Experts warn against climate change fallout in Arab world

The threats include temperature increases and water scarcity, issues already affecting people in the Middle East.
Sunday 17/02/2019
An Iraqi man uses an atomiser made available for people outside a shop selling cooling and ventilation products in Baghdad, last July. (AFP)
Searing temperatures. An Iraqi man uses an atomiser made available for people outside a shop selling cooling and ventilation products in Baghdad, last July. (AFP)

WASHINGTON - Most large Arab cities will face “unprecedented threats” due to climate change in the second half of this century, the Middle East Institute’s Laurent Lambert and Cristina D’Alessandro wrote in a report.

Rising sea levels will affect safety and living standards of millions of Arab people in the nearer future, the authors said in “Climate Change, Sea Level Rise and Sustainable Urban Adaptation in Arab Coastal Cities.”

The report focused on how rising sea levels could affect coastal cities in Arab countries, using data from the World Economic Forum’s Global Risks Report, which was released in January. Most of the population in the Arab world lives within 100km of a sea or delta.

The threats include temperature increases and water scarcity, issues already affecting people in the Middle East, but coastal cities are also particularly susceptible to rising sea levels because they sit in low-lying areas, the report said.

As temperatures increased around the world, snow and ice have melted, causing water levels to rise, the United Nations’ International Panel on Climate Change said. When water gets warmer, it takes up more space than does cold water. With water temperatures likely to continue to go up, water levels are expected to increase 2 metres by the end of this century.

The authors warn:

Potential seafood offshore from cities with coastlines on the Arabian Gulf and the Red and Mediterranean seas will decrease as coral reefs die.

Extreme storms, such as cyclones, may hit cities more often, causing millions of dollars in damage and inestimable loss of human life as water temperatures increase.

Inland flooding could cause portions of cities to become uninhabitable.

“Collectively fighting the causes of climate change, better planning and innovating for a sustainable adaptation of Arab coastal cities are becoming national security challenges that the countries of the region need to properly address without any further delay,” Lambert and D’Alessandro wrote.

The findings were reiterated by UAE Minister of Climate Change and Environment Thani bin Ahmed al-Zeyoudi, who led a session about climate change and public health at the recent World Government Summit in Dubai.

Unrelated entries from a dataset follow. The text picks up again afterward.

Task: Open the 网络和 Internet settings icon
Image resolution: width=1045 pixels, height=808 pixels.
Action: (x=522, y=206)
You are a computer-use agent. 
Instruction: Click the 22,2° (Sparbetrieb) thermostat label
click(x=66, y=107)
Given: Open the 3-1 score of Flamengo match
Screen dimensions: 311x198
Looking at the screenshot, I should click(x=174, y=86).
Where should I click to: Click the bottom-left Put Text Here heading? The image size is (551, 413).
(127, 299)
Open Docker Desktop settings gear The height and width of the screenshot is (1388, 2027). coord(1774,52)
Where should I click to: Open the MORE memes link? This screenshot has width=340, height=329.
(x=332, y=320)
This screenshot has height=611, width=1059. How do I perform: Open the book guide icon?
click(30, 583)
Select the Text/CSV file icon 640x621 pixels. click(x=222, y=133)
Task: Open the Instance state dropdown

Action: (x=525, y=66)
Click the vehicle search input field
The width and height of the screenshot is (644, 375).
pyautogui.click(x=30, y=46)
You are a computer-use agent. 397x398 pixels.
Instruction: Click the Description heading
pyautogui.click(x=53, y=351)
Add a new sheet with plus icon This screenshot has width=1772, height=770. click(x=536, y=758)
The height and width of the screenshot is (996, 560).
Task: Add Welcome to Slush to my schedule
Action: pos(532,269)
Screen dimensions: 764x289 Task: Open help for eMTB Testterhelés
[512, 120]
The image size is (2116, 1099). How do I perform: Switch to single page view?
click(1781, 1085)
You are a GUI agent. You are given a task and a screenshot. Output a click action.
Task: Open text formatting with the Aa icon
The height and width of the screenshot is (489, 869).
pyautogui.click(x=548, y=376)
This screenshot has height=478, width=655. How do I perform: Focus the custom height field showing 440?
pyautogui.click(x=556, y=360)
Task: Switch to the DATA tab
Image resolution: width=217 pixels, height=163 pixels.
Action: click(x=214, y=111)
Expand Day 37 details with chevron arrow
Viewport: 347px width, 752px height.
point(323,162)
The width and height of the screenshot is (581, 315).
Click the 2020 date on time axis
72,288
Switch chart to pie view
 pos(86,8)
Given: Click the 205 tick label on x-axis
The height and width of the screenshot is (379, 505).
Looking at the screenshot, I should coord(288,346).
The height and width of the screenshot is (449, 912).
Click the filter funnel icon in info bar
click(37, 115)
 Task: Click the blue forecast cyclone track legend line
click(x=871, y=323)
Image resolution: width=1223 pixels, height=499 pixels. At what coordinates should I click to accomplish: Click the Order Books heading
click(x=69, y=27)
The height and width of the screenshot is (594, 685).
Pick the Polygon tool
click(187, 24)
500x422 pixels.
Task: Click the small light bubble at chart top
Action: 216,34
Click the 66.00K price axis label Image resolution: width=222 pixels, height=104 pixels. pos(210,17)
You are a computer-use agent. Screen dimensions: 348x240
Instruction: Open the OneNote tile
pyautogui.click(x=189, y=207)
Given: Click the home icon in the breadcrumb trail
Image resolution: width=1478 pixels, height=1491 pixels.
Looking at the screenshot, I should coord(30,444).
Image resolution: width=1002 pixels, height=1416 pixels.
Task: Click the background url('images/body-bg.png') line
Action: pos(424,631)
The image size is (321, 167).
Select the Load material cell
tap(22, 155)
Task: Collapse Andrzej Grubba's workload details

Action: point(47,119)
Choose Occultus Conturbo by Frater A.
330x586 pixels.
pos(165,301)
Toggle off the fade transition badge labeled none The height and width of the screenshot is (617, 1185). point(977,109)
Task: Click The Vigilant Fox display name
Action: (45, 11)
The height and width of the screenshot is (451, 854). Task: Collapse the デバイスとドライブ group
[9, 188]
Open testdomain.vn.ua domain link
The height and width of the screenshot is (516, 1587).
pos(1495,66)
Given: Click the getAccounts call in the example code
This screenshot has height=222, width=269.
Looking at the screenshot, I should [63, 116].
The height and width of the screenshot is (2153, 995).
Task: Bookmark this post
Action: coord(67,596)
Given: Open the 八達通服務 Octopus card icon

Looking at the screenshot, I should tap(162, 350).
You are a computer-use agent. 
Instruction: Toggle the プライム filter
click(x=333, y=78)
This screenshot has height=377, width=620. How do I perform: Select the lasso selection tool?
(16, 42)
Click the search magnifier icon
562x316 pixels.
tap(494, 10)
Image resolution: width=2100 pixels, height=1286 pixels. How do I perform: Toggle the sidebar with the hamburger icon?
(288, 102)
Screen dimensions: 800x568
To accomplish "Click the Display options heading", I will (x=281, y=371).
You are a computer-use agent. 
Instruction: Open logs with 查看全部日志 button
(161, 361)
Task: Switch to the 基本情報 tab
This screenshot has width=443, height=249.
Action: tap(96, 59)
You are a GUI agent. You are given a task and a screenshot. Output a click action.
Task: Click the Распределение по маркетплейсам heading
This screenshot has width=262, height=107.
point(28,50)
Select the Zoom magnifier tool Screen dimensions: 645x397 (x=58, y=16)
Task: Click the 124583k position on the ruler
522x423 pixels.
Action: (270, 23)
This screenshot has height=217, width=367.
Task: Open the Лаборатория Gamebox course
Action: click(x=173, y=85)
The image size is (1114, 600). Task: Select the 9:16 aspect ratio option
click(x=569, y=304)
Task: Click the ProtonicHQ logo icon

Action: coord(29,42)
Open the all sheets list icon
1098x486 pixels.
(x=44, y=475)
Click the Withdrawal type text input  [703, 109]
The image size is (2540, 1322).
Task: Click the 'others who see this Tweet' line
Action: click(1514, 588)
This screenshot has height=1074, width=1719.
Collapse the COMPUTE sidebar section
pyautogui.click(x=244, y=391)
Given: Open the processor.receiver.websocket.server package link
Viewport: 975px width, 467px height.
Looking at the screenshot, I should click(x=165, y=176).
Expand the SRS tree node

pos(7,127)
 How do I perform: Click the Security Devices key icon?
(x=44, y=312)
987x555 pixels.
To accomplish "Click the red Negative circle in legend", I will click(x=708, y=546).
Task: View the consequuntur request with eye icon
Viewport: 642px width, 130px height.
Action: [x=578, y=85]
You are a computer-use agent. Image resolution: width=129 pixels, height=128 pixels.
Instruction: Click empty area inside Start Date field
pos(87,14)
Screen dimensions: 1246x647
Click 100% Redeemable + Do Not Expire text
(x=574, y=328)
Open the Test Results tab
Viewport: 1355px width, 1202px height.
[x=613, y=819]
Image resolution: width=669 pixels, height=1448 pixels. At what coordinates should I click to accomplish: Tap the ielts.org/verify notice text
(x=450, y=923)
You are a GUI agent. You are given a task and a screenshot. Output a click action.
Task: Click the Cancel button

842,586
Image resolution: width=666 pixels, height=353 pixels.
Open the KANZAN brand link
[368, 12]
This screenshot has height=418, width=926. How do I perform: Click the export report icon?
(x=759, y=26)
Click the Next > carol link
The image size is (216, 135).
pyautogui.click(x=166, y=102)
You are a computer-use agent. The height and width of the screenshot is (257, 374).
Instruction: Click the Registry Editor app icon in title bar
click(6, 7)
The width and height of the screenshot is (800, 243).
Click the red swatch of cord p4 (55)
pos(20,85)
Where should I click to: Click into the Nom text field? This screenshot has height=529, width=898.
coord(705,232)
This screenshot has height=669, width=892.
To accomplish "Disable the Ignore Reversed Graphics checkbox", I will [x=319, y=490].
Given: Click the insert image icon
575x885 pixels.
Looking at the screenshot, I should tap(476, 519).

“The facts are very clear,” he said. “Not opinions, not politics but scientific facts. Humans — you and me — are causing climate change. Change that is making droughts more common and putting massive pressure on our food systems and people’s livelihoods and causing mass displacement and migration.”

While acknowledging solutions could cause financial upheaval in the short term, the Middle East Institute’s report said they are necessary. Solutions include restricting construction in at-risk urban areas, avoiding unplanned settlements, improving existing at-risk housing areas, building or reinforcing flood defences and planning for potential emergencies.

This, the report authors said, will be challenging because not every city has the same capability for urban development planning and because the cities are growing so quickly.

Other climate watchers see more issues.

Zafar Adeel, executive director of the Pacific Water Research Centre at Simon Fraser University in Canada, said on social media that “refugee women in the Arab region face serious water insecurity that impacts their wellbeing, health and economic opportunities. Climate change is an exacerbating factor and will impinge on options for post-conflict reconstruction.”

In January, research linked climate change with mass migration after the “Arab spring” in North Africa and the Middle East. Researchers from the International Institute for Applied Analysis in Austria said water shortages and droughts contributed to conflicts that led to migration, including from Syria.

“Climate change will not cause conflict and subsequent asylum-seeking flows everywhere,” researcher Jesus Crespo Cuaresma said in a statement, “but in a context of poor governance and a medium level of democracy, severe climate conditions can create conflict over scarce resources.”

Lambert and D’Alessandro said Arab countries must use what’s already available. While the United Nations will help finance better urban planning in coastal cities, Arab countries haven’t been using those resources while China, India and Kenya have, they said.

“Consistently investing in the management of sea-related urban risks could transform a major challenge for Arab cities into a structural competitive advantage and economic opportunity,” the authors concluded.